## WHAT YOU WILL DO
a) From the text on tight sandstone pore structure, list every measured parameter that it says the mercury injection method yields.
b) Answer these questions using the text on tight sandstone pore structure:
(i) Which high-pressure mercury injection device was used in the experiment?
(ii) How many cores were used for synchrotron radiation CT imaging?
(iii) What is the surface pore rate of cores with permeability less than 0.1 mD?

## TEXT
§ §
The principle of high-pressure mercury injection is mostly the same as that of the conventional mercury injection method. The main advantage is that the maximum mercury injection pressure is high enough (up to 350 MPa) to test small pores (the minimum test pore diameter is about 2 nm). The high-pressure mercury injection device used in the experiment was Autopore IV 9520, with a maximum analytical pressure of 206 MPa and a corresponding throat radius of 3.5 nm, which covered the size requirements of the pore throat in tight oil reservoirs. The injection method was continuous mercury injection. The capillary pressure curve obtained by the mercury injection method can provide microscopic pore structure information of the reservoir. On the one hand, the shape of the curve can provide support for the research studies of reservoir pore structure classification and sorting. On the other hand, the measured parameters obtained would include massive reservoir characteristics parameters such as the pore throat radius and distribution, sorting and homogeneity, reservoir property and permeability, fluid availability of the rock, and pore throat bending degree.

3. Results and Discussion

3.1. Qualitative Analysis of the Microscopic Pore Throat Structure

In recent years, some high-tech methods have been applied for the evaluation of tight oil reservoirs, such as synchrotron radiation CT, nano-CT, and scanning electron microscopy. The innate advantage of these methods is that they can directly observe the shape and connectivity of rocks. Therefore, this study uses these new high-tech methods to test tight sandstones, study their pore morphology and connectivity, and understand the reservoir characteristics to lay a foundation for the study of the seepage mechanism of the research block. In this study, three cores with different permeabilities in the reservoir were used for synchrotron radiation CT imaging to investigate the heterogeneity of tight sandstones. As shown in Figure 4, with the decrease of permeability and the improvement of imaging resolution, the pore morphology and connectivity of tight sandstones can be easily observed. Tight sandstones have a strong microscopic heterogeneity, and the lower the permeability, the worse the pore connectivity. Figure 5 shows the scanning electron microscopy photos of tight cores. It can be seen that for cores with a permeability greater than 0.4 mD, the pore types are mainly well-developed intergranular pores; most of the particles are wrapped in a thin film by granite, and the surface pore rate is about 3–5%. Most of the pores are connected with good reservoir performance. For cores with a permeability from 0.1 to 0.4 mD, the dissolved pores in grains are relatively well-developed while the intergranular pores are not. The intergranular pores are mostly filled with an argillaceous material, and the surface pore rate is about 2–3%. The intergranular pores are connected with each other with medium reservoir performance. For cores with permeability less than 0.1 mD, there are few intergranular pores, and dissolution micropores and intergranular pores are developed. The particles are filled with irregular clay, and the surface pore rate is about 1–2%. Most of the pores are not connected with severe microscopic heterogeneity and poor reservoir performance.
§ §
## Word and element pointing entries
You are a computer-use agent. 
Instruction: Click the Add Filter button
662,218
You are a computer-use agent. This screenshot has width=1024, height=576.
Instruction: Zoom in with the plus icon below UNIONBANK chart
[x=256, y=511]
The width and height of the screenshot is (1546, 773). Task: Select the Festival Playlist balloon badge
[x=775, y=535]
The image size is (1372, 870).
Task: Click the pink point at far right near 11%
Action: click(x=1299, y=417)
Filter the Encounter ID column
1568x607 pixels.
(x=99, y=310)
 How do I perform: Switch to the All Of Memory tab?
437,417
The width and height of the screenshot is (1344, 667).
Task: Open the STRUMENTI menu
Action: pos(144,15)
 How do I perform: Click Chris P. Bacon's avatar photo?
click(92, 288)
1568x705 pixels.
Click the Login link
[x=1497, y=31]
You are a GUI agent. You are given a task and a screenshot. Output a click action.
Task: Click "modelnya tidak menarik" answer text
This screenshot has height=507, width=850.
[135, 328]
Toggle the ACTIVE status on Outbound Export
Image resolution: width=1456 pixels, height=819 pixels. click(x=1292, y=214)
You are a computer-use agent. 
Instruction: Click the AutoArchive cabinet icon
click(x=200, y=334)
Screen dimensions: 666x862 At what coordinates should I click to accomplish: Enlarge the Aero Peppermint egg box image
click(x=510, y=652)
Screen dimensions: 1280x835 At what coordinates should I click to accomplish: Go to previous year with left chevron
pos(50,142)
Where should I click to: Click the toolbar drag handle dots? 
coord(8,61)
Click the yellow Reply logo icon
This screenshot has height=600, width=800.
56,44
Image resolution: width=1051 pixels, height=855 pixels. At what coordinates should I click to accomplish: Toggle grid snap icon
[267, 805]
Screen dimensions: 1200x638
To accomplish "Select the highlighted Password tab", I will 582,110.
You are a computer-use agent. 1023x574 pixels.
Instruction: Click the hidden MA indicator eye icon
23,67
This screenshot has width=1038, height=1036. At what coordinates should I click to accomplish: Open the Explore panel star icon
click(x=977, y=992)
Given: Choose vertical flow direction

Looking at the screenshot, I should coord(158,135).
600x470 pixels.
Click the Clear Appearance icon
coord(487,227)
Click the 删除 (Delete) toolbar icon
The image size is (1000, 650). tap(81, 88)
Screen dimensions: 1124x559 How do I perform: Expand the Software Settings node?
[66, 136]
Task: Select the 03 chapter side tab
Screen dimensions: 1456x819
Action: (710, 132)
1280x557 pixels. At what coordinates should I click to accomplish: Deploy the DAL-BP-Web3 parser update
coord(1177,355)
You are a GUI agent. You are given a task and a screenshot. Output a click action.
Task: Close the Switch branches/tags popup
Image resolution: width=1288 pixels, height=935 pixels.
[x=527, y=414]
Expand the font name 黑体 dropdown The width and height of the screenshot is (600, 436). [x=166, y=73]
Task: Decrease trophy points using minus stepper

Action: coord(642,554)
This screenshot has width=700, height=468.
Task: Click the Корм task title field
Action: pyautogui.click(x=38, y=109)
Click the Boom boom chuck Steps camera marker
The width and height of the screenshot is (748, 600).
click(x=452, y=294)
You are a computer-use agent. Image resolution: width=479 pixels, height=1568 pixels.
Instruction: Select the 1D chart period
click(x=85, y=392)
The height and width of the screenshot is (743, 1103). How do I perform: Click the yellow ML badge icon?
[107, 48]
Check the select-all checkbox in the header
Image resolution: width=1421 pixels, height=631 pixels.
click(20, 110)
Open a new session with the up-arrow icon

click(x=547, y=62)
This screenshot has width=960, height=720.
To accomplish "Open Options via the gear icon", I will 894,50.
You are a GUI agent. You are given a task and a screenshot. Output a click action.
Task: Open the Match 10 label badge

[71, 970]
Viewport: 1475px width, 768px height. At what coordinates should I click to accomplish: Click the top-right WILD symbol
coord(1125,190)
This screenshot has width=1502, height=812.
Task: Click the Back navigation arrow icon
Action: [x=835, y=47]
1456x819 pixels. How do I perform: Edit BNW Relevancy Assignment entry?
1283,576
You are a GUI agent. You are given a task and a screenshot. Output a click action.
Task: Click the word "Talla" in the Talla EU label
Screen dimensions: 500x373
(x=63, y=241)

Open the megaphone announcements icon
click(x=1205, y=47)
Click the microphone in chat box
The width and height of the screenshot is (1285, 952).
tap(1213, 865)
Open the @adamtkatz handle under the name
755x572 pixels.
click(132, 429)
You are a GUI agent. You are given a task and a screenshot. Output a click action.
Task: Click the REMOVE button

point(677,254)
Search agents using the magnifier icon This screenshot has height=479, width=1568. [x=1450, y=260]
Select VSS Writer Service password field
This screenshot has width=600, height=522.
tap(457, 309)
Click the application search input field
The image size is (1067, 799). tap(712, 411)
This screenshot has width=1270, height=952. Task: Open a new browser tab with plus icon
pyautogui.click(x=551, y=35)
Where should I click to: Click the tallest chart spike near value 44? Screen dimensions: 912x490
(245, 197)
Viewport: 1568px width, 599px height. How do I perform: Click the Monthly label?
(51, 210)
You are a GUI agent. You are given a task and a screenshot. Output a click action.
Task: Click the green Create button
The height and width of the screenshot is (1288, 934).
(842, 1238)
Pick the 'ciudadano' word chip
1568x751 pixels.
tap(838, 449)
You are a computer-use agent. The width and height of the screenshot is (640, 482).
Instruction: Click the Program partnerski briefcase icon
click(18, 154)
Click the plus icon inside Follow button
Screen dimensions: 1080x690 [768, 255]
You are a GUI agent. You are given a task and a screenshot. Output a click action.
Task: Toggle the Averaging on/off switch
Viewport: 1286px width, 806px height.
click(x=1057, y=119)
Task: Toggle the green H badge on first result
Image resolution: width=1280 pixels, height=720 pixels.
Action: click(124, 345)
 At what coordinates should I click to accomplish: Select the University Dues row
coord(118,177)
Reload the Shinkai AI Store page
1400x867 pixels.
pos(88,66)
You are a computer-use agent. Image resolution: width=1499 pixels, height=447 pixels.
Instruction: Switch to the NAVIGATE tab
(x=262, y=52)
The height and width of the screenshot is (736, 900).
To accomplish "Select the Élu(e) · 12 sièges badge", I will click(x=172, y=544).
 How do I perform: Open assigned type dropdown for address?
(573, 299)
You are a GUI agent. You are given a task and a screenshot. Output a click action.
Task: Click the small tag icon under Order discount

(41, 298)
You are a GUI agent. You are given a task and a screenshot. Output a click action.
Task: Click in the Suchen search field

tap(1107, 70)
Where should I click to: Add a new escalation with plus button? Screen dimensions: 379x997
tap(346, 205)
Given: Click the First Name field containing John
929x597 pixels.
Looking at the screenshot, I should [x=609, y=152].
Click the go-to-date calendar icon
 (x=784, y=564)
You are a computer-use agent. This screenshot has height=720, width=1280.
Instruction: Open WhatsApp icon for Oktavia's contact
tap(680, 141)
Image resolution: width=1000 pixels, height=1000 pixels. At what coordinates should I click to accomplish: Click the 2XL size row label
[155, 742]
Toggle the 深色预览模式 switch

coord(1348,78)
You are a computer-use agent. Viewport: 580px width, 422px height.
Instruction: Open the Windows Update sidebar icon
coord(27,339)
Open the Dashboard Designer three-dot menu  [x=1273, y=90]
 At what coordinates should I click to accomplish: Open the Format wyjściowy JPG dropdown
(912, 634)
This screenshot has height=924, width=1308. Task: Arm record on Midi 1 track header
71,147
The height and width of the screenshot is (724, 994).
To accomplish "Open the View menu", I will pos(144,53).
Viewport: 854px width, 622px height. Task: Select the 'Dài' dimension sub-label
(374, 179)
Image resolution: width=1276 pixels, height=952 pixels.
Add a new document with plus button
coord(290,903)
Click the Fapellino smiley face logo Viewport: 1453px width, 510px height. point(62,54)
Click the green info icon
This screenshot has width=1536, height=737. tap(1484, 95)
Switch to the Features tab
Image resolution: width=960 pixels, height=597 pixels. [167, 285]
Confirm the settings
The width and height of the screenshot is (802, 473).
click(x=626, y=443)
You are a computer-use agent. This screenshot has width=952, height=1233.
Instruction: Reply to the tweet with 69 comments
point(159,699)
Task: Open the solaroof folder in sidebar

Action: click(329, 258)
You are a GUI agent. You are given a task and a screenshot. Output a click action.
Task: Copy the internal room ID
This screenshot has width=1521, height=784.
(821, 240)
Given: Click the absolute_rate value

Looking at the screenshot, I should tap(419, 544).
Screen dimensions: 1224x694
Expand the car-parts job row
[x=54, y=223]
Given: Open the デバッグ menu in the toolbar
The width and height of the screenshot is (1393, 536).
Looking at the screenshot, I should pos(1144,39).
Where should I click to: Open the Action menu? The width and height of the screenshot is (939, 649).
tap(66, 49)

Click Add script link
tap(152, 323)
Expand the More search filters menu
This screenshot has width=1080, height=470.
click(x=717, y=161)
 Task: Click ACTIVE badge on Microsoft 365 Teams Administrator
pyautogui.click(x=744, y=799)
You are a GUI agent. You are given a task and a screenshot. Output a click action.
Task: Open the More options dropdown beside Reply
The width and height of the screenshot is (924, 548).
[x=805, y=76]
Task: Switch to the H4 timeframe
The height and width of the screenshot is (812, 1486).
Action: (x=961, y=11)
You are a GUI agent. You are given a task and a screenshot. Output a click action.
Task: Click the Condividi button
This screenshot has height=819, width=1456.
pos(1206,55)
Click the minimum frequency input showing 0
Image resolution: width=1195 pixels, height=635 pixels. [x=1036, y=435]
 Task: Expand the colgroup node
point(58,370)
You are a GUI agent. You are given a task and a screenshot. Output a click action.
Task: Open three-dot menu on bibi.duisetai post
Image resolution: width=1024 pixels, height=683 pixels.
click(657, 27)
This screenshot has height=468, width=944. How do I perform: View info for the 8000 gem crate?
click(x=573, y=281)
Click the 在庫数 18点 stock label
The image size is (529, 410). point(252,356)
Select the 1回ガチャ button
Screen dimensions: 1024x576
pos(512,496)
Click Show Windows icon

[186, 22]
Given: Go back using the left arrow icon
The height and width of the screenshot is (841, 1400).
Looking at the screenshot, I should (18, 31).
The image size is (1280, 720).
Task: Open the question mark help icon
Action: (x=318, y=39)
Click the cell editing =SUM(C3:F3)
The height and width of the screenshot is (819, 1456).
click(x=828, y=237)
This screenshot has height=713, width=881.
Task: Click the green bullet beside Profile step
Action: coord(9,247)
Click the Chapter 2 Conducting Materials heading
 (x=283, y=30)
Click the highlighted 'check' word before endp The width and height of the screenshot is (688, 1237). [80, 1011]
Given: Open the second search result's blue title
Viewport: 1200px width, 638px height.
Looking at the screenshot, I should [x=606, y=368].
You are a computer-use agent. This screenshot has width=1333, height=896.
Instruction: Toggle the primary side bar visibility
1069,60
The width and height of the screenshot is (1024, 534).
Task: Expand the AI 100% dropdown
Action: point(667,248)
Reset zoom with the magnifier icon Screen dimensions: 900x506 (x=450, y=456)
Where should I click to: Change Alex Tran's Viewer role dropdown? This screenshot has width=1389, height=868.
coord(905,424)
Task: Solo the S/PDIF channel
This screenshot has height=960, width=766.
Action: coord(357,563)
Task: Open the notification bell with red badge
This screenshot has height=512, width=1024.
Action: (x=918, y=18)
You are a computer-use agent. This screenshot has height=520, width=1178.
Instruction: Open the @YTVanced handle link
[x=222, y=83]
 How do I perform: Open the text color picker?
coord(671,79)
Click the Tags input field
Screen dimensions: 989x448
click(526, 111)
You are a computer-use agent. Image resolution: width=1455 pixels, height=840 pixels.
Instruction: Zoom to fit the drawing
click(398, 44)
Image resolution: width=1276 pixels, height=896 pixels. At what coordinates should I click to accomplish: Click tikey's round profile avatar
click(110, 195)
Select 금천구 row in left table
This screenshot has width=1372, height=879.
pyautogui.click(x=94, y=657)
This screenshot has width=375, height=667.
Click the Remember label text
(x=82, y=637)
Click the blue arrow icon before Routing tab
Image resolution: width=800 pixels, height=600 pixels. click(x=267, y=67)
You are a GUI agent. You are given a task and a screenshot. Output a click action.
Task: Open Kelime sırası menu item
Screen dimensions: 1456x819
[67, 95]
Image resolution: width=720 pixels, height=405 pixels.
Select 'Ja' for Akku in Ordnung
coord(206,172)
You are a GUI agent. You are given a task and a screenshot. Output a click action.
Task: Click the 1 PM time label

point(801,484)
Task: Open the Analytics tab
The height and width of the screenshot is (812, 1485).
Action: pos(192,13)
§ §
## TASK-BY-TASK OUTPUTS
a)
- Pore throat radius and distribution
- Sorting and homogeneity
- Reservoir property and permeability
- Fluid availability of the rock
- Pore throat bending degree

b)
(i) Autopore IV 9520
(ii) Three
(iii) About 1–2%